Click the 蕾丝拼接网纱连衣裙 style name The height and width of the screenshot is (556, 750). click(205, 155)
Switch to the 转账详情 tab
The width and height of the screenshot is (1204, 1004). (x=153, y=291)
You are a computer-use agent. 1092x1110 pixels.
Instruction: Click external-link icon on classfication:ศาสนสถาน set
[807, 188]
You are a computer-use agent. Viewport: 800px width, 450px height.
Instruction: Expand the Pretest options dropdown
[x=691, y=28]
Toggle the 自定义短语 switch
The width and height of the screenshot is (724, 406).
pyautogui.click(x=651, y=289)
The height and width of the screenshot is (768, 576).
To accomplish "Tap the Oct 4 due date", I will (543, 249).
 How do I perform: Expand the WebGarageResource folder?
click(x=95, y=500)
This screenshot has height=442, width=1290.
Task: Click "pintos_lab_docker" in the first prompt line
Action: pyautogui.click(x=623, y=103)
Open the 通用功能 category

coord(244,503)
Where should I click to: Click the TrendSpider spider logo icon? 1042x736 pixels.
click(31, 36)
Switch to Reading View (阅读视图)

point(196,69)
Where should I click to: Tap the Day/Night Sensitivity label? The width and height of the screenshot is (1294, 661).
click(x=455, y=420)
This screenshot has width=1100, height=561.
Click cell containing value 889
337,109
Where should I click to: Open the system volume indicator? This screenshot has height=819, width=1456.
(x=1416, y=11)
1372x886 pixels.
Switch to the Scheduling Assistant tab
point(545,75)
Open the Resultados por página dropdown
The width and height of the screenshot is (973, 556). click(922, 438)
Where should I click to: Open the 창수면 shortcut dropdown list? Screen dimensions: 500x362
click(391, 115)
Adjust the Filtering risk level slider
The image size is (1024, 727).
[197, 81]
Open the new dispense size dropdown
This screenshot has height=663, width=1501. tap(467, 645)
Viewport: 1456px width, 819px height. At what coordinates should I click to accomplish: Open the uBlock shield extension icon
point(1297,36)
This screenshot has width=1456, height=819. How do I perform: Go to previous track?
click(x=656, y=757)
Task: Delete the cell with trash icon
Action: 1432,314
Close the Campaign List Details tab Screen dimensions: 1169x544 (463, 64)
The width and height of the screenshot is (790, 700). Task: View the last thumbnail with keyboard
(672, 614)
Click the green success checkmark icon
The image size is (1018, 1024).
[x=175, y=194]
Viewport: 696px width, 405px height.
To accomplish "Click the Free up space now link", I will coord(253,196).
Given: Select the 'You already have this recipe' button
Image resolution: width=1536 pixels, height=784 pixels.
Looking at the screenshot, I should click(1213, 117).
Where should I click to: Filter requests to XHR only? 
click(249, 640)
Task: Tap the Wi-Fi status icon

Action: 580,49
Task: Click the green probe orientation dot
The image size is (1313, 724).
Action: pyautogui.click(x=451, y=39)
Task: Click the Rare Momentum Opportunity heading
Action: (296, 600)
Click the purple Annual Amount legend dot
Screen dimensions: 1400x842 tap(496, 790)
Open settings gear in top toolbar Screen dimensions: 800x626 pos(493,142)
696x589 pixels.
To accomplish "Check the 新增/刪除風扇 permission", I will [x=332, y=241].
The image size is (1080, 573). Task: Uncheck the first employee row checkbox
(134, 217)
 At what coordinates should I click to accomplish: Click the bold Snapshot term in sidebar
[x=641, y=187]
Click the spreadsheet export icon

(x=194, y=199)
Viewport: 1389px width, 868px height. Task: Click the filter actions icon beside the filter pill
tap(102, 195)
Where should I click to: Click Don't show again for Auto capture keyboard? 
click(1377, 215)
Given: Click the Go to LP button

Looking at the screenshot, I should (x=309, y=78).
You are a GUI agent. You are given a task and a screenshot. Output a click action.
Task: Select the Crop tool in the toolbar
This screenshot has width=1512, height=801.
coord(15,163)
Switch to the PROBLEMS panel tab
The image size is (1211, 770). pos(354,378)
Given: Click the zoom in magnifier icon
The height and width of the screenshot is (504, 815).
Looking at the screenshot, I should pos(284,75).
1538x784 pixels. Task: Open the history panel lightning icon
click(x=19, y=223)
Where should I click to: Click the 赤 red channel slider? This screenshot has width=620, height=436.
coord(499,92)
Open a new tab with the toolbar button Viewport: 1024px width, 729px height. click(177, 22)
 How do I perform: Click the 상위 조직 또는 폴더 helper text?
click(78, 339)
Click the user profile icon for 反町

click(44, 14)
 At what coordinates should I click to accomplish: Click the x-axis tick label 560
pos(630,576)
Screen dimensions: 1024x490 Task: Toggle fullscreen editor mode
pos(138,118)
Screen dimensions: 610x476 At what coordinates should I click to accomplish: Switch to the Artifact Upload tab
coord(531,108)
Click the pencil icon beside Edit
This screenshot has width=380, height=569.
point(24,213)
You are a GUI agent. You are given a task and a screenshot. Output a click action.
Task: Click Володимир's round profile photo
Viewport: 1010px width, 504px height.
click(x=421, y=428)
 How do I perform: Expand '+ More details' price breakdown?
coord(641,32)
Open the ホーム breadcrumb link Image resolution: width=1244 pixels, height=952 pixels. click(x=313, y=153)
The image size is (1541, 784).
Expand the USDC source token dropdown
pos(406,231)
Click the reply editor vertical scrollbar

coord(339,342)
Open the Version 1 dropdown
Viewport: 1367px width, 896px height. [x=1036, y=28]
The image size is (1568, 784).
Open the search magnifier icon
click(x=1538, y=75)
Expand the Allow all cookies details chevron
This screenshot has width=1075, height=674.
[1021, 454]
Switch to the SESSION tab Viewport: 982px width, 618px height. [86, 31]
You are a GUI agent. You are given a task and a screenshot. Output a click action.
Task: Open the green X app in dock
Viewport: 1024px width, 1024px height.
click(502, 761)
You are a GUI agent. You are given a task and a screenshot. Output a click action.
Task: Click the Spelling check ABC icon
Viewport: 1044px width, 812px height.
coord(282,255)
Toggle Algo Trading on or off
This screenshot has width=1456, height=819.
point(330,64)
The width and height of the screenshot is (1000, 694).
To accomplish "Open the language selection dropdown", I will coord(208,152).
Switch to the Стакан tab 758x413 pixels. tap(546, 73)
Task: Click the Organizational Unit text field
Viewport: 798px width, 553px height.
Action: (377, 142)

::::::::::

Retype the lines exactly, starting at the line that contains "696x589 pixels." and stopping after the line that contains "tap(102, 195)".

## Response to this exercise
696x589 pixels.
To accomplish "Check the 新增/刪除風扇 permission", I will [x=332, y=241].
The image size is (1080, 573). Task: Uncheck the first employee row checkbox
(134, 217)
 At what coordinates should I click to accomplish: Click the bold Snapshot term in sidebar
[x=641, y=187]
Click the spreadsheet export icon

(x=194, y=199)
Viewport: 1389px width, 868px height. Task: Click the filter actions icon beside the filter pill
tap(102, 195)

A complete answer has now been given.